» **PROVIDED DATA**
::::::

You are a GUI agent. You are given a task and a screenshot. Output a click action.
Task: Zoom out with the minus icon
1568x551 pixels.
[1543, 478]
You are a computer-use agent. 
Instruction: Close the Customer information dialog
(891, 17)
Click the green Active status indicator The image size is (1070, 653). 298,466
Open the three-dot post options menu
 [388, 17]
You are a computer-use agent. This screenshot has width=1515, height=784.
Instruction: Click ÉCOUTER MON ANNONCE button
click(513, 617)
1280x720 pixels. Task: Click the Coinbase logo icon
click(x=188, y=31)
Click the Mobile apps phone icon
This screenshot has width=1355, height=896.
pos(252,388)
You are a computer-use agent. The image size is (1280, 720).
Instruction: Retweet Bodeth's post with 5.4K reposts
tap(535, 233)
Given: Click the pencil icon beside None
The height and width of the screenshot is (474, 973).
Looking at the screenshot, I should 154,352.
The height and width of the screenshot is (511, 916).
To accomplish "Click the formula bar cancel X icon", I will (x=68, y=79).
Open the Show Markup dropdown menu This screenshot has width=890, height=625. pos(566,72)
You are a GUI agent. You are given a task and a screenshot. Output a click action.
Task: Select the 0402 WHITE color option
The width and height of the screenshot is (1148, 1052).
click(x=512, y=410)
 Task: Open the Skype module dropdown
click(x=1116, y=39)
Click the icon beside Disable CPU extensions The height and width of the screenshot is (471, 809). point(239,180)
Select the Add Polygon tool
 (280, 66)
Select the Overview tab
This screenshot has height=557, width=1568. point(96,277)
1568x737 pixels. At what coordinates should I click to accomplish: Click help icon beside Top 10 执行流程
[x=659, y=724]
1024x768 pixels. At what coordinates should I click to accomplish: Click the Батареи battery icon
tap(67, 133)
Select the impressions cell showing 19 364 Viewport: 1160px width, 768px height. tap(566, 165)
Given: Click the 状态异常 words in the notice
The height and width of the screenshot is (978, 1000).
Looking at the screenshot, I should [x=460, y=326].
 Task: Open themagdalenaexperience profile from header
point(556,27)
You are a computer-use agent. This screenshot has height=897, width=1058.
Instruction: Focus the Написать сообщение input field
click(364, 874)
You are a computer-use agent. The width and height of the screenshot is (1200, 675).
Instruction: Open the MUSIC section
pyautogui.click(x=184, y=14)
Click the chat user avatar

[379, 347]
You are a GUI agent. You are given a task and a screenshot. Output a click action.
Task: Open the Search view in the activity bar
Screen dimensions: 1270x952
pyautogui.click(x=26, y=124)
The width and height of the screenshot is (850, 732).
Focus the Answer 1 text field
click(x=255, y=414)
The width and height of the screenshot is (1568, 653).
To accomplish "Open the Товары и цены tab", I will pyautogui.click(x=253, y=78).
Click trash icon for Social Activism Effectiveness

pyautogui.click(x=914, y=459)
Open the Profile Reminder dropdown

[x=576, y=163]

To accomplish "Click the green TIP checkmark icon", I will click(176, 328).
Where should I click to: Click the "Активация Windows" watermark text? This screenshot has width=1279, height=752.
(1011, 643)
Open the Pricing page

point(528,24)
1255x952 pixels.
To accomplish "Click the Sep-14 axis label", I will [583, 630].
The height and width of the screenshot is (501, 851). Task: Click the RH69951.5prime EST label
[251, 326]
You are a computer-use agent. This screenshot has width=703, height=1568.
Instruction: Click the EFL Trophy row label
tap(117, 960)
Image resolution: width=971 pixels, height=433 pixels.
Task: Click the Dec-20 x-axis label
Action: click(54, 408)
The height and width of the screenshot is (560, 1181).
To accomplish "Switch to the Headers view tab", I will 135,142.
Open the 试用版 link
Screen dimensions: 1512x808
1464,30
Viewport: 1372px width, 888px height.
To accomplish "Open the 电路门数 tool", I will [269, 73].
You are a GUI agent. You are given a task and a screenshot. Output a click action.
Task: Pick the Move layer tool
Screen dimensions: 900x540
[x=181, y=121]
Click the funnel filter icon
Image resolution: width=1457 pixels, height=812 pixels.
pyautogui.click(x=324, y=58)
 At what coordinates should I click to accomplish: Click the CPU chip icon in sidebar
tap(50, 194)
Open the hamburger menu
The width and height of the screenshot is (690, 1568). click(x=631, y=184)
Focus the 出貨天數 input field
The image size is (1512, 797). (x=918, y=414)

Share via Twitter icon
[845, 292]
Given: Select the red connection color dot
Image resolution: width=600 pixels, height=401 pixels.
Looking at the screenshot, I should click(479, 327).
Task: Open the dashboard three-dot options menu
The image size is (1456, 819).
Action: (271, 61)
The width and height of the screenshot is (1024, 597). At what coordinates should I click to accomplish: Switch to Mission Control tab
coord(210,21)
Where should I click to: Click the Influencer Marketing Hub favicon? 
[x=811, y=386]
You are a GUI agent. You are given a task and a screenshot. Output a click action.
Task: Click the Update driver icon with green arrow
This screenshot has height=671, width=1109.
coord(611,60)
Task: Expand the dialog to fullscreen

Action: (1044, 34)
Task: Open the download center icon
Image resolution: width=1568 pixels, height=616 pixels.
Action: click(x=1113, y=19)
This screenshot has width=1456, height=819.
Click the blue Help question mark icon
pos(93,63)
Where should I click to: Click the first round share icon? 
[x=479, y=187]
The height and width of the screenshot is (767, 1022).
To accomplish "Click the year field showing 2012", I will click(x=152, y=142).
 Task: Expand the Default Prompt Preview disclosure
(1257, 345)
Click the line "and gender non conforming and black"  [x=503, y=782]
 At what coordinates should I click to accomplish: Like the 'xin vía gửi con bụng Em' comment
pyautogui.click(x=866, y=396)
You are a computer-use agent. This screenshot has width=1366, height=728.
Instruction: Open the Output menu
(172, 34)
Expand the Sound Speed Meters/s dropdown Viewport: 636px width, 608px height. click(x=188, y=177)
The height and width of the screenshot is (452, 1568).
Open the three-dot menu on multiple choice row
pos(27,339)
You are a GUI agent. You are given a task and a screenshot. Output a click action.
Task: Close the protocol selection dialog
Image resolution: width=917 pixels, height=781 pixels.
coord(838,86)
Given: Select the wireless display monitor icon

::::::

» **CHALLENGE**
Edit the records above, replacing "GUI agent" with "interface agent" wherever it occurs and leaving all other text untouched.

» **OUTPUT BELOW**
You are a interface agent. You are given a task and a screenshot. Output a click action.
Task: Zoom out with the minus icon
1568x551 pixels.
[1543, 478]
You are a computer-use agent. 
Instruction: Close the Customer information dialog
(891, 17)
Click the green Active status indicator The image size is (1070, 653). 298,466
Open the three-dot post options menu
 [388, 17]
You are a computer-use agent. This screenshot has width=1515, height=784.
Instruction: Click ÉCOUTER MON ANNONCE button
click(513, 617)
1280x720 pixels. Task: Click the Coinbase logo icon
click(x=188, y=31)
Click the Mobile apps phone icon
This screenshot has width=1355, height=896.
pos(252,388)
You are a computer-use agent. The image size is (1280, 720).
Instruction: Retweet Bodeth's post with 5.4K reposts
tap(535, 233)
Given: Click the pencil icon beside None
The height and width of the screenshot is (474, 973).
Looking at the screenshot, I should 154,352.
The height and width of the screenshot is (511, 916).
To accomplish "Click the formula bar cancel X icon", I will (x=68, y=79).
Open the Show Markup dropdown menu This screenshot has width=890, height=625. pos(566,72)
You are a interface agent. You are given a task and a screenshot. Output a click action.
Task: Select the 0402 WHITE color option
The width and height of the screenshot is (1148, 1052).
click(x=512, y=410)
 Task: Open the Skype module dropdown
click(x=1116, y=39)
Click the icon beside Disable CPU extensions The height and width of the screenshot is (471, 809). point(239,180)
Select the Add Polygon tool
 (280, 66)
Select the Overview tab
This screenshot has height=557, width=1568. point(96,277)
1568x737 pixels. At what coordinates should I click to accomplish: Click help icon beside Top 10 执行流程
[x=659, y=724]
1024x768 pixels. At what coordinates should I click to accomplish: Click the Батареи battery icon
tap(67, 133)
Select the impressions cell showing 19 364 Viewport: 1160px width, 768px height. tap(566, 165)
Given: Click the 状态异常 words in the notice
The height and width of the screenshot is (978, 1000).
Looking at the screenshot, I should [x=460, y=326].
 Task: Open themagdalenaexperience profile from header
point(556,27)
You are a computer-use agent. This screenshot has height=897, width=1058.
Instruction: Focus the Написать сообщение input field
click(364, 874)
You are a computer-use agent. The width and height of the screenshot is (1200, 675).
Instruction: Open the MUSIC section
pyautogui.click(x=184, y=14)
Click the chat user avatar

[379, 347]
You are a interface agent. You are given a task and a screenshot. Output a click action.
Task: Open the Search view in the activity bar
Screen dimensions: 1270x952
pyautogui.click(x=26, y=124)
The width and height of the screenshot is (850, 732).
Focus the Answer 1 text field
click(x=255, y=414)
The width and height of the screenshot is (1568, 653).
To accomplish "Open the Товары и цены tab", I will pyautogui.click(x=253, y=78).
Click trash icon for Social Activism Effectiveness

pyautogui.click(x=914, y=459)
Open the Profile Reminder dropdown

[x=576, y=163]

To accomplish "Click the green TIP checkmark icon", I will click(176, 328).
Where should I click to: Click the "Активация Windows" watermark text? This screenshot has width=1279, height=752.
(1011, 643)
Open the Pricing page

point(528,24)
1255x952 pixels.
To accomplish "Click the Sep-14 axis label", I will [583, 630].
The height and width of the screenshot is (501, 851). Task: Click the RH69951.5prime EST label
[251, 326]
You are a computer-use agent. This screenshot has width=703, height=1568.
Instruction: Click the EFL Trophy row label
tap(117, 960)
Image resolution: width=971 pixels, height=433 pixels.
Task: Click the Dec-20 x-axis label
Action: click(54, 408)
The height and width of the screenshot is (560, 1181).
To accomplish "Switch to the Headers view tab", I will 135,142.
Open the 试用版 link
Screen dimensions: 1512x808
1464,30
Viewport: 1372px width, 888px height.
To accomplish "Open the 电路门数 tool", I will [269, 73].
You are a interface agent. You are given a task and a screenshot. Output a click action.
Task: Pick the Move layer tool
Screen dimensions: 900x540
[x=181, y=121]
Click the funnel filter icon
Image resolution: width=1457 pixels, height=812 pixels.
pyautogui.click(x=324, y=58)
 At what coordinates should I click to accomplish: Click the CPU chip icon in sidebar
tap(50, 194)
Open the hamburger menu
The width and height of the screenshot is (690, 1568). click(x=631, y=184)
Focus the 出貨天數 input field
The image size is (1512, 797). (x=918, y=414)

Share via Twitter icon
[845, 292]
Given: Select the red connection color dot
Image resolution: width=600 pixels, height=401 pixels.
Looking at the screenshot, I should click(479, 327).
Task: Open the dashboard three-dot options menu
The image size is (1456, 819).
Action: (271, 61)
The width and height of the screenshot is (1024, 597). At what coordinates should I click to accomplish: Switch to Mission Control tab
coord(210,21)
Where should I click to: Click the Influencer Marketing Hub favicon? 
[x=811, y=386]
You are a interface agent. You are given a task and a screenshot. Output a click action.
Task: Click the Update driver icon with green arrow
This screenshot has height=671, width=1109.
coord(611,60)
Task: Expand the dialog to fullscreen

Action: (1044, 34)
Task: Open the download center icon
Image resolution: width=1568 pixels, height=616 pixels.
Action: click(x=1113, y=19)
This screenshot has width=1456, height=819.
Click the blue Help question mark icon
pos(93,63)
Where should I click to: Click the first round share icon? 
[x=479, y=187]
The height and width of the screenshot is (767, 1022).
To accomplish "Click the year field showing 2012", I will click(x=152, y=142).
 Task: Expand the Default Prompt Preview disclosure
(1257, 345)
Click the line "and gender non conforming and black"  [x=503, y=782]
 At what coordinates should I click to accomplish: Like the 'xin vía gửi con bụng Em' comment
pyautogui.click(x=866, y=396)
You are a computer-use agent. This screenshot has width=1366, height=728.
Instruction: Open the Output menu
(172, 34)
Expand the Sound Speed Meters/s dropdown Viewport: 636px width, 608px height. click(x=188, y=177)
The height and width of the screenshot is (452, 1568).
Open the three-dot menu on multiple choice row
pos(27,339)
You are a interface agent. You are given a task and a screenshot. Output a click action.
Task: Close the protocol selection dialog
Image resolution: width=917 pixels, height=781 pixels.
coord(838,86)
Given: Select the wireless display monitor icon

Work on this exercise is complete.